**EXTRAIT DU TEXTE:**
* * * * * * * * *

Image 5: Cette maquette représente la colline de Zagreb au XVIIIème siècle, bien avant les restaurations d'Hermann Bollé. La ville royale libre comptait en plus de l'Ecole, un hôpital, des bains publics et un hôtel de la monnaie. Les querelles d'intérêts, conflits de propriété, luttes dynastiques avec la cité épiscopale étaient incessants. Cependant des trèves étaient observées lors des grandes foires annuelles. Soixante corporations différentes existaient à Gradec dès le 14ème siècle. Les évêques faisaienr venir à Zagreb des peintres italiens pour décorer les batiments religieux.
Ce n'est qu'au XVIème siècle que la menace des Ottomans qui parvinrent jusqu'au pied de l'enceinte fortifiée de la cathédrale, ramena le calme dans cette ville agitée.

Les armes de Zagreb


Sabres turcs Saint Blaise Ancien drapeau municipal Aigle à deux têtes Armes de la ville
Image 1: La menace ottomane. Le 30 septembre 1469, les Ottomans remportaient la victoire à la bataille du Turopolje (non loin de Zagreb) et menaçaient Zagreb. Les habitants de Grič et de Kaptol restaurèrent en toute hâte les antiques fortifications.
Après la conquête par les Turcs de la Bosnie, l'évêque Oswald Thuz fit construire autour de la cathédrale et du palais épiscopal, dans le jardin au sud de la cathédrale, des fossés et des murailles (disparus aujourd'hui).
En 1476/1478 les chanoines firent fortifier la colline du Kaptol, ce qui transforma complètement sa structure sociale et la physionomie du quartier. Le long de la muraille occidentale, on construisit le quartier (aujourd'hui, la rue) Opatovina et les sujets de l'évêque furent priés de s'y installer. Pour parer au danger turc, les évêques Luka Baratin et Šimun Erdödy flanquèrent la cathédrale de tours et de murailles (1500-1520). Au 17ème siècle on ajouta une tour de 70 m puis un clocher faisant office de tour de guet. La cathédrale avait l'allure d'une forteresse et c'en était une.

* * * * * * * * *

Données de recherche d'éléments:
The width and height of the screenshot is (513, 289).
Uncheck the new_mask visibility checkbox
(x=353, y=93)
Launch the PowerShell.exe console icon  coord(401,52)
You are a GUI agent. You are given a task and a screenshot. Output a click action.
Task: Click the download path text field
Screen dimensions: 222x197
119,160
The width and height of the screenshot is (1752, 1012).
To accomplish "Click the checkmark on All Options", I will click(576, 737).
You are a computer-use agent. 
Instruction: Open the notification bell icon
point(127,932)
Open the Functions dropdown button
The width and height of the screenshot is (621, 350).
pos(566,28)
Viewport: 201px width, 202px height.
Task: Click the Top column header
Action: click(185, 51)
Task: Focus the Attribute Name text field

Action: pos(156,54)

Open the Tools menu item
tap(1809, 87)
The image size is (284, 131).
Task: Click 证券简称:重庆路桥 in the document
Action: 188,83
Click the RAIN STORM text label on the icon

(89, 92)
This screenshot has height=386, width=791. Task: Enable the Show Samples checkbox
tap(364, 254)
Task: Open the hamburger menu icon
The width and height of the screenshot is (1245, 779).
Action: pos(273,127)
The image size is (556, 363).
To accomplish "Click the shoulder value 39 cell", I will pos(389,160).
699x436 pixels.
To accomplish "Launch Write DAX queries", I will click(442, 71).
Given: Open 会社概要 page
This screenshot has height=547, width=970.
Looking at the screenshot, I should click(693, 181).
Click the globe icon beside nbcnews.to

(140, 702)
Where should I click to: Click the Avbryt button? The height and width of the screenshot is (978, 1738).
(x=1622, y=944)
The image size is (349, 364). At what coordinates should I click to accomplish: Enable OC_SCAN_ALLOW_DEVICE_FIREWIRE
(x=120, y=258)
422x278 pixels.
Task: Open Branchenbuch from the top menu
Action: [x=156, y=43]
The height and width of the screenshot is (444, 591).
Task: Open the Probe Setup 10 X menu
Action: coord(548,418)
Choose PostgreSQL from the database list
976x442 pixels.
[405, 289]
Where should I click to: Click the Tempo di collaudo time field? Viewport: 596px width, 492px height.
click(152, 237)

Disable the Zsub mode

* * * * * * * * *

**CONSIGNE:** Mettez à jour le texte sur Zagreb depuis "Image 5: Cette" jusqu'à "cette ville agitée." en remplaçant "bains publics" par "thermes". Les données qui précèdent ne sont pas utiles ici.

**RÉSULTAT ATTENDU:**
Image 5: Cette maquette représente la colline de Zagreb au XVIIIème siècle, bien avant les restaurations d'Hermann Bollé. La ville royale libre comptait en plus de l'Ecole, un hôpital, des thermes et un hôtel de la monnaie. Les querelles d'intérêts, conflits de propriété, luttes dynastiques avec la cité épiscopale étaient incessants. Cependant des trèves étaient observées lors des grandes foires annuelles. Soixante corporations différentes existaient à Gradec dès le 14ème siècle. Les évêques faisaienr venir à Zagreb des peintres italiens pour décorer les batiments religieux.
Ce n'est qu'au XVIème siècle que la menace des Ottomans qui parvinrent jusqu'au pied de l'enceinte fortifiée de la cathédrale, ramena le calme dans cette ville agitée.